- _Requirement_
Your answer must consist solely of the lines from the one containing "The width and" through the last line of the records below, reproduced exactly, with all pictures omitted.

- _Data records_
►

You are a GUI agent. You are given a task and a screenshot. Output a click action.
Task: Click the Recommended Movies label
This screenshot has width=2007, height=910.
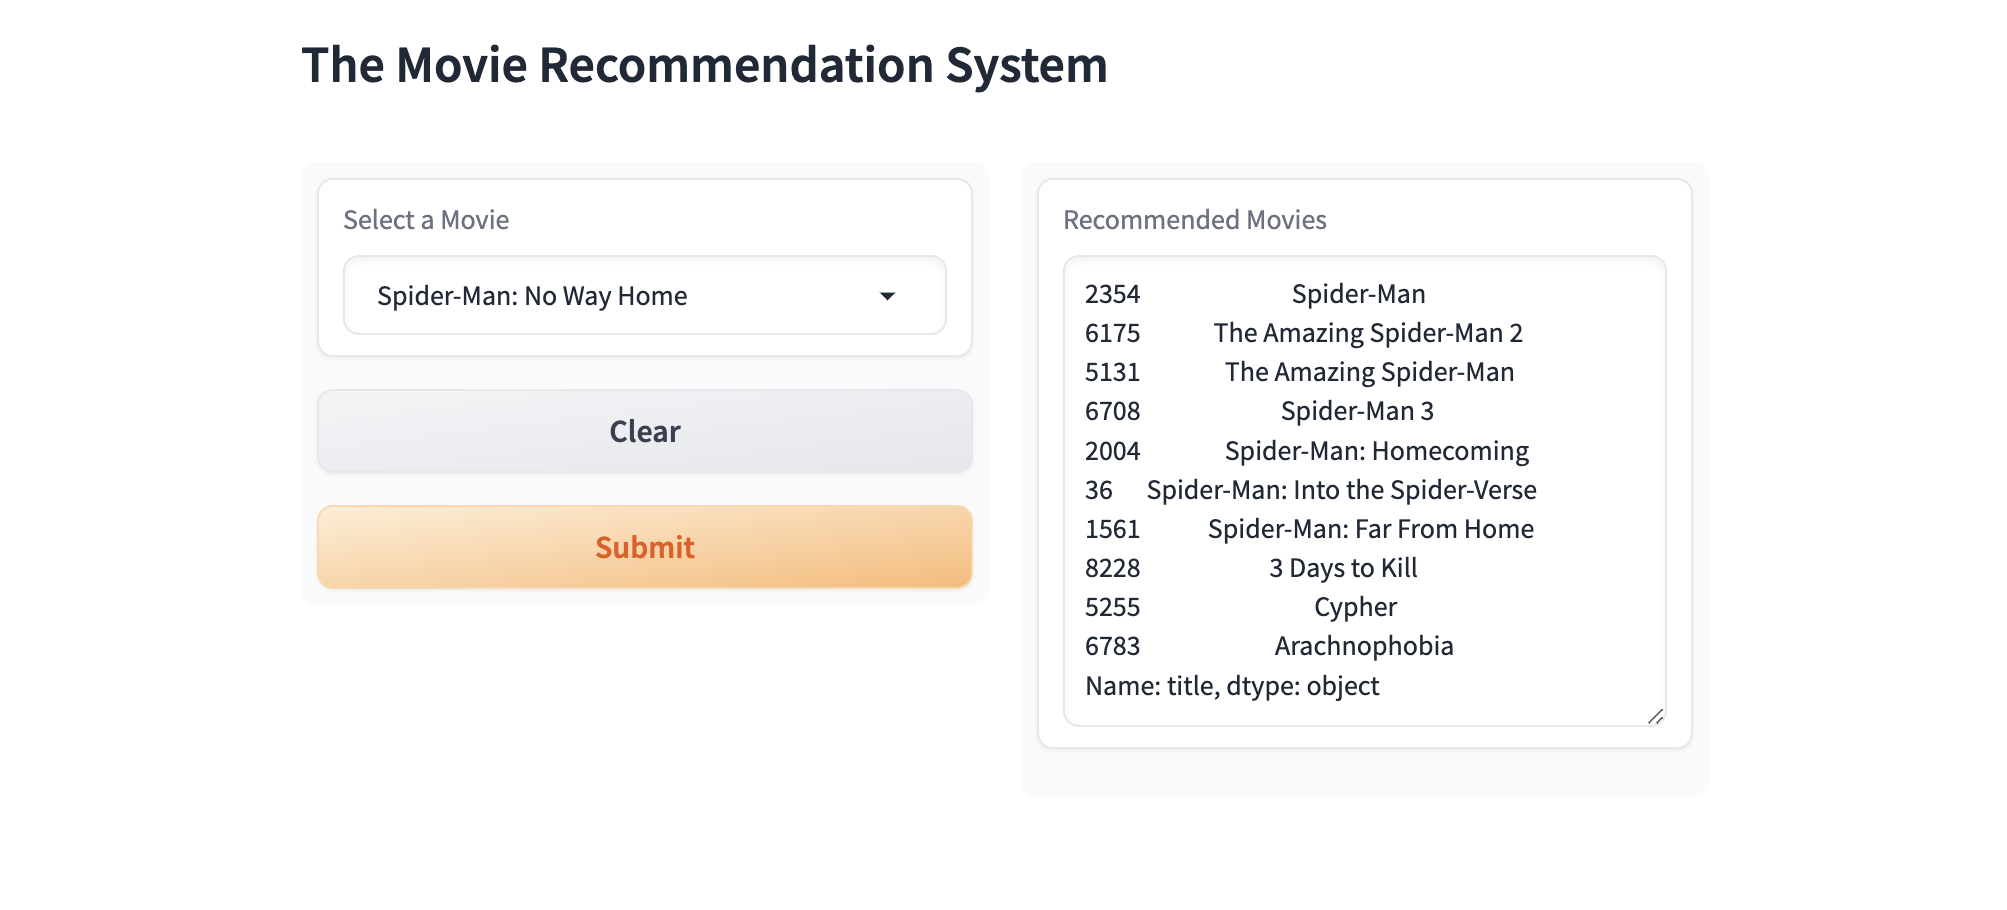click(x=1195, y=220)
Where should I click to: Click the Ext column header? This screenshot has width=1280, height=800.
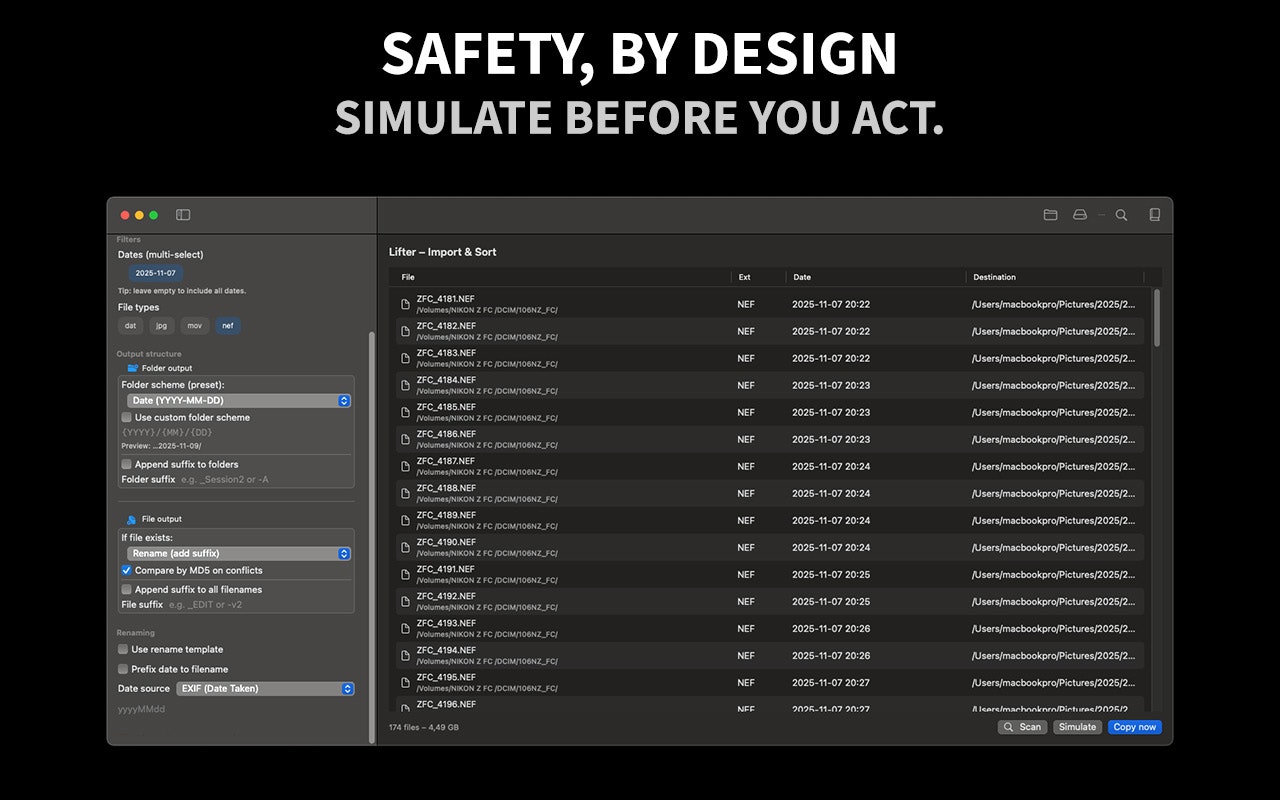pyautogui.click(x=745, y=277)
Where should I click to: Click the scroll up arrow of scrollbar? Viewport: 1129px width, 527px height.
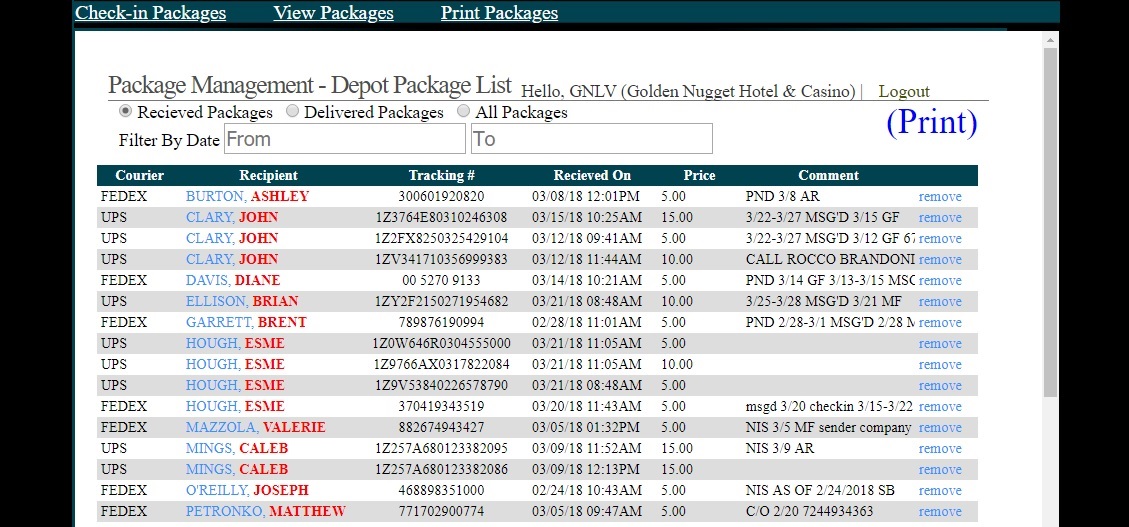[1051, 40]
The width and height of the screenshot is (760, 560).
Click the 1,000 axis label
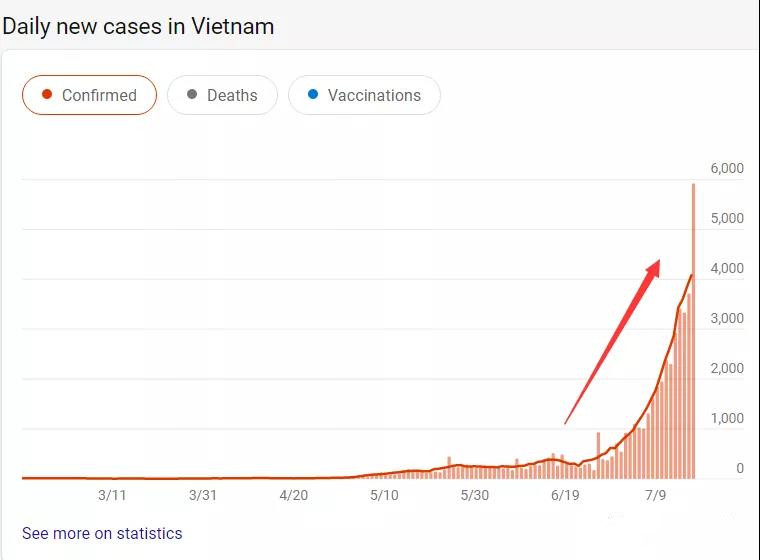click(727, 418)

◄

- _Solution for this exercise_
The width and height of the screenshot is (760, 560).
Click the 1,000 axis label
click(727, 418)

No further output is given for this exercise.